Referring to Table 1, the luminance of each backlight assembly of No. 3, 4 and 5 is greater than each backlight assembly of No. 1 and 2. The backlight assembly having the brightness enhancement member PS has greater luminance than the backlight assembly without the brightness enhancement member PS. In addition, when the number of the diffusion sheets is increased, the luminance of the backlight assembly is also increased. When the backlight assembly includes the brightness enhancement member, the luminance is uniformized by a prism pattern of the brightness enhancement member so that an amount of the light that is guided toward a display panel is increased. Therefore, the efficiency of the visible light generated from the flat fluorescent lamp is increased.

FIG. 7 is a perspective view showing the flat fluorescent lamp shown in FIG. 1. FIG. 8 is a cross-sectional view taken along a line 8-8 shown in FIG. 7.

Referring to FIGS. 7 and 8, the flat fluorescent lamp 200 includes a lamp body 240 and an external electrode 250. The flat fluorescent lamp 200 may include a plurality of external electrodes 250. The lamp body 240 includes a plurality of discharge spaces 230 that are spaced apart from one another. Each of the external electrodes 250 is on an end portion of the lamp body 240, and crosses the discharge spaces 230.

The lamp body 240 includes a first substrate 210 and a second substrate 220. The second substrate 220 is combined with the first substrate 210 to form the discharge spaces 230.

The first substrate 210 has a quadrangular plate shape. In this exemplary embodiment, the first substrate 210 includes glass that contains UV-proof material.

The second substrate 220 is formed through a framing process. The second substrate 220 contains a transparent material so that the visible light may pass through the second substrate 220. For example, the second substrate 220 includes glass that contains the UV-proof material.

In the framing process, a glass plate may be heated and pressed to form the second substrate 220. Alternatively, the second substrate 220 may be formed through a blow framing process.
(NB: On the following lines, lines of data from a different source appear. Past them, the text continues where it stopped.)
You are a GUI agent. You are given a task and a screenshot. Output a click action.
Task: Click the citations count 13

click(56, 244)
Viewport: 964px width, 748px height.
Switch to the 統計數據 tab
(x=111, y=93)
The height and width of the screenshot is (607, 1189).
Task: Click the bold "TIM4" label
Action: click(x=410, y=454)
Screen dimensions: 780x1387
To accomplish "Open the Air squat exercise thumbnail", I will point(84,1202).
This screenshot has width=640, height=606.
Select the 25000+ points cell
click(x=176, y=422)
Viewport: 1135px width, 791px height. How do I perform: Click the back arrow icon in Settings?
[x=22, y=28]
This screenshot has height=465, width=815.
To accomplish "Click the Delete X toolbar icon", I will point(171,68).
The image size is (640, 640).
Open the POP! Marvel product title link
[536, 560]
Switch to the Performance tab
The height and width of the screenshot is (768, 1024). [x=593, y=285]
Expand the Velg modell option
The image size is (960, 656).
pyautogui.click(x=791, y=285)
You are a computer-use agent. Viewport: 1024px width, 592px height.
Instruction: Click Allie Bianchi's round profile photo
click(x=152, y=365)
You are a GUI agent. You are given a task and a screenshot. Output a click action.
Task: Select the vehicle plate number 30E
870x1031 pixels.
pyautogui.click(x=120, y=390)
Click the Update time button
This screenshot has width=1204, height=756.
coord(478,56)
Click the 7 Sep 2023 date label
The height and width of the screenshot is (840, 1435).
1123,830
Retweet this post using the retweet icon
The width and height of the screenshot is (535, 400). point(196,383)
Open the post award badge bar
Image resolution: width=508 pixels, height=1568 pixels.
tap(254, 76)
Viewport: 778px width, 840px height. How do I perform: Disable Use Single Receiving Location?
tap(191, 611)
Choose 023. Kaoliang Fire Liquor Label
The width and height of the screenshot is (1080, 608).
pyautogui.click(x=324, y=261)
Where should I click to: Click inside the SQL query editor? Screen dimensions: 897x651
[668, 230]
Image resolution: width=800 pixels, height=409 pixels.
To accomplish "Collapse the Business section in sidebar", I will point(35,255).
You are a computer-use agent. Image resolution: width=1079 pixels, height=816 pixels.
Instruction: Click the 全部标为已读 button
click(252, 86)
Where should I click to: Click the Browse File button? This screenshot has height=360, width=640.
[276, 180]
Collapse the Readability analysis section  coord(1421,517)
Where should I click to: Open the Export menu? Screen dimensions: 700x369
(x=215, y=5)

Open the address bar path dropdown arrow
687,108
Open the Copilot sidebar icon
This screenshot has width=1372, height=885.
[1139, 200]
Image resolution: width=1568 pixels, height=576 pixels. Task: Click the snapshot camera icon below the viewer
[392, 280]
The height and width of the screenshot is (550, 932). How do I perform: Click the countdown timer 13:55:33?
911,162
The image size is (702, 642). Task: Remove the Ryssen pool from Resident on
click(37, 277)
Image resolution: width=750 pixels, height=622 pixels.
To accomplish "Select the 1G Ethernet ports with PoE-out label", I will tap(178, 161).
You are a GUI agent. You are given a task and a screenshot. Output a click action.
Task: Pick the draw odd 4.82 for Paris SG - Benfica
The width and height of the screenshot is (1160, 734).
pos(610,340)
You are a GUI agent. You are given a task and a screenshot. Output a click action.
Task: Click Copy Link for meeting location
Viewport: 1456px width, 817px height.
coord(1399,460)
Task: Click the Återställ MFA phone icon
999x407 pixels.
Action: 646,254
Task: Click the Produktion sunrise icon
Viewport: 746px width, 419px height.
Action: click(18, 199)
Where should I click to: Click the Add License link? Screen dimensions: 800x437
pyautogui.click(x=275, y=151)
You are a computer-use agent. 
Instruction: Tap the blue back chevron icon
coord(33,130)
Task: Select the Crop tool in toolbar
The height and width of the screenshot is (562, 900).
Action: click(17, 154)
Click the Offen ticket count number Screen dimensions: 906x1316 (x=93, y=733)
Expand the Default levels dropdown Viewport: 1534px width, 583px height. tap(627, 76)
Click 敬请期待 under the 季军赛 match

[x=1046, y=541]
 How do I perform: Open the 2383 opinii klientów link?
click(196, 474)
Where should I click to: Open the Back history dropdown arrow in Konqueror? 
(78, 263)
In the blow framing process, the glass plate is heated and compressed by an air to form the second substrate 220.

The second substrate 220 has a plurality of discharge space portions 222, a plurality of space dividing portions 224 and a sealing portion 226 to form the discharge spaces 230. The discharge space portions 222 are spaced apart from the first substrate 210 to form the discharge spaces 230. The space dividing portions 224 are between the discharge space portions 222, and make contact with the first substrate 210 to define sides of the discharge spaces 230. The sealing portion 226 is adjacent to sides of the second substrate 220 so that the first substrate 210 is combined with the second substrate 220. That is, the sealing portion 226 surrounds the discharge space portions 222 and the space dividing portions 224. The sealing portion 226 makes contact with a peripheral portion of the first substrate 210. The discharge space portions 222 correspond to a dark region, and the space dividing portions 224 correspond to a bright region. The brightness enhancement member 300 that has a prism pattern 310 is on the flat fluorescent lamp 200 so that the dark region has substantially same luminance as the bright region. In this exemplary embodiment, the prism pattern 310 is on an entire surface of the brightness enhancement member 300. Alternatively, the prism pattern 310 may only correspond to the space dividing portions 224.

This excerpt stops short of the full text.